FlexShares Credit-Scored US Corporate Bond Index Fund (SKOR) seeks to track the Northern Trust Credit-Scored US Corporate Bond Index, which measures the performance of U.S. corporate bonds selected and weighted based on credit quality scores rather than market value. This fixed income ETF focuses on investment-grade corporate debt securities.

How It Works

SKOR uses a rules-based approach that weights corporate bonds according to proprietary credit scores that evaluate default probability and recovery rates. Unlike traditional market-cap weighted bond funds, this methodology overweights bonds with better credit fundamentals and underweights those with weaker credit profiles.

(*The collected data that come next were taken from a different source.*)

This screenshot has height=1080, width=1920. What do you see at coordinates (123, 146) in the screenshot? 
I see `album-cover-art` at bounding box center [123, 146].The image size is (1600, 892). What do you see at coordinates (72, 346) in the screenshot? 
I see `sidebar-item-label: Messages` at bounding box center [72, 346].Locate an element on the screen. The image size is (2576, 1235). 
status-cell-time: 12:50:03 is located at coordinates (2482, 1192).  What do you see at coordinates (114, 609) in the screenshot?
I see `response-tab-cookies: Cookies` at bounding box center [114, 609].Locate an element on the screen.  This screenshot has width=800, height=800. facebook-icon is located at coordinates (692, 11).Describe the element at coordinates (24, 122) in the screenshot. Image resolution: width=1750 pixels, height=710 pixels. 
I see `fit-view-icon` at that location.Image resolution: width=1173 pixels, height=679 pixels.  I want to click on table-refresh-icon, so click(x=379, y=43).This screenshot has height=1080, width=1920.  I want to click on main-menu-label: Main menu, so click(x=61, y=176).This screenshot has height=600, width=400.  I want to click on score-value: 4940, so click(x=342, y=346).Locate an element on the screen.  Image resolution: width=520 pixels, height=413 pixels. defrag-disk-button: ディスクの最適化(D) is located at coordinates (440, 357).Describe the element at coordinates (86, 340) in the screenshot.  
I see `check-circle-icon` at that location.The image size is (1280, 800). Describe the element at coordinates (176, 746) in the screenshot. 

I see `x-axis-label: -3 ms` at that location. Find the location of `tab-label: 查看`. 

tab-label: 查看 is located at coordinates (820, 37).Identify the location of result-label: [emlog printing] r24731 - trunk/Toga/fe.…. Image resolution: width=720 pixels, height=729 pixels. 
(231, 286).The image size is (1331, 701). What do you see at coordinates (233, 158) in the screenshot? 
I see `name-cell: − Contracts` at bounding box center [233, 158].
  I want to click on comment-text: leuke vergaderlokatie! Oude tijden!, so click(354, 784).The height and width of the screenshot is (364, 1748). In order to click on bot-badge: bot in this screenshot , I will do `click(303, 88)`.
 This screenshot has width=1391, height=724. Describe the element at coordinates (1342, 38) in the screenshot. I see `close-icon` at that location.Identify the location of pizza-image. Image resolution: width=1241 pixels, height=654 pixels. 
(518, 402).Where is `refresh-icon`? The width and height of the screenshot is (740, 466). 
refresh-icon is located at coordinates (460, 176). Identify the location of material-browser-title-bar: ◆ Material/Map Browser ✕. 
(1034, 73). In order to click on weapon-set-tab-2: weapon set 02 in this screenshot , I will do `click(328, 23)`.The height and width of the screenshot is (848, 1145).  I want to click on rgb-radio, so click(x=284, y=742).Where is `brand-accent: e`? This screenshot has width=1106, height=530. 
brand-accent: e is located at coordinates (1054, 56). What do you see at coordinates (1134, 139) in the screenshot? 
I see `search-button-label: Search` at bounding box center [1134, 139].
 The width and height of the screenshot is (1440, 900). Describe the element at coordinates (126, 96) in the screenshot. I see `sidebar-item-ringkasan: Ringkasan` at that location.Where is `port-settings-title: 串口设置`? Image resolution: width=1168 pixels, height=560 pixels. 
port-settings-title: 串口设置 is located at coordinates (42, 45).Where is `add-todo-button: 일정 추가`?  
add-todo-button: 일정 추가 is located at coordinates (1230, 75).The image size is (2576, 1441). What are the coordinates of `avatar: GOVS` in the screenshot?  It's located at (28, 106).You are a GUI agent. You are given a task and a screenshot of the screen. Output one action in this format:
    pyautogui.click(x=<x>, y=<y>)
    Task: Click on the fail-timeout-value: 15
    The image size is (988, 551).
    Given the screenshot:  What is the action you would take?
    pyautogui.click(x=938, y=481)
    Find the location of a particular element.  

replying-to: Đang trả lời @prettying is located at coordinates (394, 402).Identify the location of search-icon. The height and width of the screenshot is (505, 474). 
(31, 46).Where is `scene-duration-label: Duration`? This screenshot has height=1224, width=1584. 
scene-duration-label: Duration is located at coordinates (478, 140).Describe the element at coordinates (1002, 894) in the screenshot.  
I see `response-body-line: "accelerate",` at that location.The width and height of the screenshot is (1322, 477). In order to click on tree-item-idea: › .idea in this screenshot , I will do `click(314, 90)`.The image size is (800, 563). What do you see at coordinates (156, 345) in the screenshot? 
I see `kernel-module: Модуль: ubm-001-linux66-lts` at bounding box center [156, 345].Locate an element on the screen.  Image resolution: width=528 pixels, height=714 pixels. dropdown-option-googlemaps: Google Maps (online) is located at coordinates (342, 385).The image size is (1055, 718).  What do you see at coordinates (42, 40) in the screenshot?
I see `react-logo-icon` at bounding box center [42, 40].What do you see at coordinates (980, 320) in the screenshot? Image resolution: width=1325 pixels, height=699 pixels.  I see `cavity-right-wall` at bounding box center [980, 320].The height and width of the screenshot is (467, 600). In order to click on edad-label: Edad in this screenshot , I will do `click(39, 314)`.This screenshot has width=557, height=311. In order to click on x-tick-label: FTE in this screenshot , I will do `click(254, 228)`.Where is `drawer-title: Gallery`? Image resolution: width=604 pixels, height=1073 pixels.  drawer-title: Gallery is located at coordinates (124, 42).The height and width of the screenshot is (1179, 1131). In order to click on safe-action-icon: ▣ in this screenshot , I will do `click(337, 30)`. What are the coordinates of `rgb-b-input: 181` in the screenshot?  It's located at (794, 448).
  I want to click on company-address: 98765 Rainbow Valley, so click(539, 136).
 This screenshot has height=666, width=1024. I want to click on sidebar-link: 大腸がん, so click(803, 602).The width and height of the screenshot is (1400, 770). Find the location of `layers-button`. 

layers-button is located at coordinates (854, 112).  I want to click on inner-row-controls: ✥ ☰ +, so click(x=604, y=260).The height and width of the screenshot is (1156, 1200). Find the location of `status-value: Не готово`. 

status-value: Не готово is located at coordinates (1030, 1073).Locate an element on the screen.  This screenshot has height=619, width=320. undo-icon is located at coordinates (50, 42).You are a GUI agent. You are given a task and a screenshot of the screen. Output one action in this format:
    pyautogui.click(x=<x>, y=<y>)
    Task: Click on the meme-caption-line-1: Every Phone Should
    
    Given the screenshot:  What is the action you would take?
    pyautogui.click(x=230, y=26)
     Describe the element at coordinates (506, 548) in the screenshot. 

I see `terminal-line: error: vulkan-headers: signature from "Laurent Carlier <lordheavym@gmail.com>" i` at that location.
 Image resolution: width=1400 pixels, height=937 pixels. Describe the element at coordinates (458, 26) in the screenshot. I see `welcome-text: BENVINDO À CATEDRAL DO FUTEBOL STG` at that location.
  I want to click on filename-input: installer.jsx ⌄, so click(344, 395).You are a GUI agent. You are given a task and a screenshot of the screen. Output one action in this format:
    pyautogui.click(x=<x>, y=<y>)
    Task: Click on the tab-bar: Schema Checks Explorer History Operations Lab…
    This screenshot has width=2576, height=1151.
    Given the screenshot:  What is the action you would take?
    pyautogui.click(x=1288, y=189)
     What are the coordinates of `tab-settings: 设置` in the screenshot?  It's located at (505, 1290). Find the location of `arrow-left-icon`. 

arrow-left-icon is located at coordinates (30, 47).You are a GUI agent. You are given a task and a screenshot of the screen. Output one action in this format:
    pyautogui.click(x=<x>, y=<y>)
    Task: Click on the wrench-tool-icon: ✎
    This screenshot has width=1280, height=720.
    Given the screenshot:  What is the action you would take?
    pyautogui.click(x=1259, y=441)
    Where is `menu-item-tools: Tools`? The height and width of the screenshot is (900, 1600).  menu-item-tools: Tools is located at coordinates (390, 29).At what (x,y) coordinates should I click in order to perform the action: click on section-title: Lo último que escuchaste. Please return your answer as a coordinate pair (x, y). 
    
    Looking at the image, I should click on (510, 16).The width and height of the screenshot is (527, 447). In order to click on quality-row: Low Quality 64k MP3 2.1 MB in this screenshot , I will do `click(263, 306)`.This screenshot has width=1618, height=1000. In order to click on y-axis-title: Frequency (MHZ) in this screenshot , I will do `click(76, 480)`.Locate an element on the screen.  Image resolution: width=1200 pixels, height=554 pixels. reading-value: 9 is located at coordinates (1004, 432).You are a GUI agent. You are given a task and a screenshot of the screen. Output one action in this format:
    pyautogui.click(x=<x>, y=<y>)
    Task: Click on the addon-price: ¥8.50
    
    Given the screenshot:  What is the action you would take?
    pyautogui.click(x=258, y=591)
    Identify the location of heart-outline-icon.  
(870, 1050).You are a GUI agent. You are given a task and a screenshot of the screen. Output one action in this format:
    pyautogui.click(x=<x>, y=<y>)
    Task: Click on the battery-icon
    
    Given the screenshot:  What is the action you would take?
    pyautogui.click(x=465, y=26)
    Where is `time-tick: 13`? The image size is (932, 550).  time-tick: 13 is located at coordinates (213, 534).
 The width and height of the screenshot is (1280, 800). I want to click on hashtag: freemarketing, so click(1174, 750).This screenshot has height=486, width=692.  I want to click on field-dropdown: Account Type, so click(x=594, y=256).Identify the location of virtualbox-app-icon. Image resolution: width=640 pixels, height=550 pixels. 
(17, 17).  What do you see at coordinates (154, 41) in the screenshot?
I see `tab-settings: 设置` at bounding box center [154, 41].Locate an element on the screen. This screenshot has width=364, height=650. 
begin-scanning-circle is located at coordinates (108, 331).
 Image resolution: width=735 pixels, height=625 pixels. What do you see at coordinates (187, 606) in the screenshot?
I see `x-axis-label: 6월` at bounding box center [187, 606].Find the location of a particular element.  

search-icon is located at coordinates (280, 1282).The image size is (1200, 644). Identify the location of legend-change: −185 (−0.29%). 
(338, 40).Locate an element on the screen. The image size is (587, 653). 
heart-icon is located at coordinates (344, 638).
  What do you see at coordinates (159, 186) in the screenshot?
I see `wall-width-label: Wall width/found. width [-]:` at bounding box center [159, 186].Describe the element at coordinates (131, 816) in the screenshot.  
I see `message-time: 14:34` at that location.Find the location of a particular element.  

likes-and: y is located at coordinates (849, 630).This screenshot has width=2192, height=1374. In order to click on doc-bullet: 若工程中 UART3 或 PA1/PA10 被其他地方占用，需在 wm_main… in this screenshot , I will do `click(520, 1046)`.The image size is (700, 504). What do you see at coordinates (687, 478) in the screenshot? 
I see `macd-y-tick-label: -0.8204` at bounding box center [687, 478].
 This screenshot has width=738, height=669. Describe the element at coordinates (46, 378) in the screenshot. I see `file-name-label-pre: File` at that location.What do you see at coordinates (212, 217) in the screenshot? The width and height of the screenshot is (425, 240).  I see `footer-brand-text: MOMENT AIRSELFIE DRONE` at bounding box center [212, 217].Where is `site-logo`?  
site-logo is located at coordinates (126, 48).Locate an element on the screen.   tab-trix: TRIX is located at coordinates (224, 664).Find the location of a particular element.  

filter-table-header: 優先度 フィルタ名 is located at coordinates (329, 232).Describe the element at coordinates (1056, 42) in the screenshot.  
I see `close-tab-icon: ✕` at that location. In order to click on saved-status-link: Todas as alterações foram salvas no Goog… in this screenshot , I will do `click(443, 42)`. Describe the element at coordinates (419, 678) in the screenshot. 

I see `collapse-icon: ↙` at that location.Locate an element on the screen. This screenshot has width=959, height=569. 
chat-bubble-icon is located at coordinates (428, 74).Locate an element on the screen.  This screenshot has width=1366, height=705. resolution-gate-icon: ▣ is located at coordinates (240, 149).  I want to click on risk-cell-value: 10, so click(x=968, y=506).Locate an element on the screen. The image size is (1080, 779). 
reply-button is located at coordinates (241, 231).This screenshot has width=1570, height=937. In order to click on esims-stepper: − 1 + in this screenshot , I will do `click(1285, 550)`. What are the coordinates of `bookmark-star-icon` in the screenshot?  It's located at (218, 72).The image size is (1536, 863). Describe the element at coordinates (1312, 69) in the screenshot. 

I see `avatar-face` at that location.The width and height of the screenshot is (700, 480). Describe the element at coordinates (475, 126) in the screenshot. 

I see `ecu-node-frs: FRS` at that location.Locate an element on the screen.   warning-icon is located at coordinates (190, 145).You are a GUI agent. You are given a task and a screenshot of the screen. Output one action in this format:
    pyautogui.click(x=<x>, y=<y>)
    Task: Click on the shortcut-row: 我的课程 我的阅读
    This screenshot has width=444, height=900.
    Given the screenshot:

The fund rebalances monthly to maintain alignment with credit score changes and holds approximately 1,000+ investment-grade corporate bonds across various sectors and maturities.

Key Features

  • Credit-scoring methodology potentially reduces default risk by underweighting bonds with deteriorating credit fundamentals compared to market-cap weighted alternatives
  • Targets investment-grade corporate bonds with enhanced credit selection process that may outperform during credit stress periods
  • Offers 3.93% dividend yield with monthly distributions providing regular income stream for bond investors

Risks

  • This ETF can lose value when interest rates rise, as bond prices move inversely to rates, potentially causing 5-10% declines during rate hiking cycles
  • Credit risk remains significant as corporate bond defaults can cause permanent capital loss, especially during economic recessions when corporate earnings deteriorate
  • Duration risk amplifies interest rate sensitivity, with longer-maturity bonds experiencing greater price volatility than shorter-duration alternatives during rate changes

Who Should Own This

Best suited for conservative to moderate investors with 2-5 year time horizons seeking enhanced corporate bond exposure with improved credit selection. Appropriate as core fixed income allocation (20-40% of portfolio) for investors wanting higher yields than government bonds while maintaining investment-grade quality. Low to medium risk tolerance required given bond market volatility.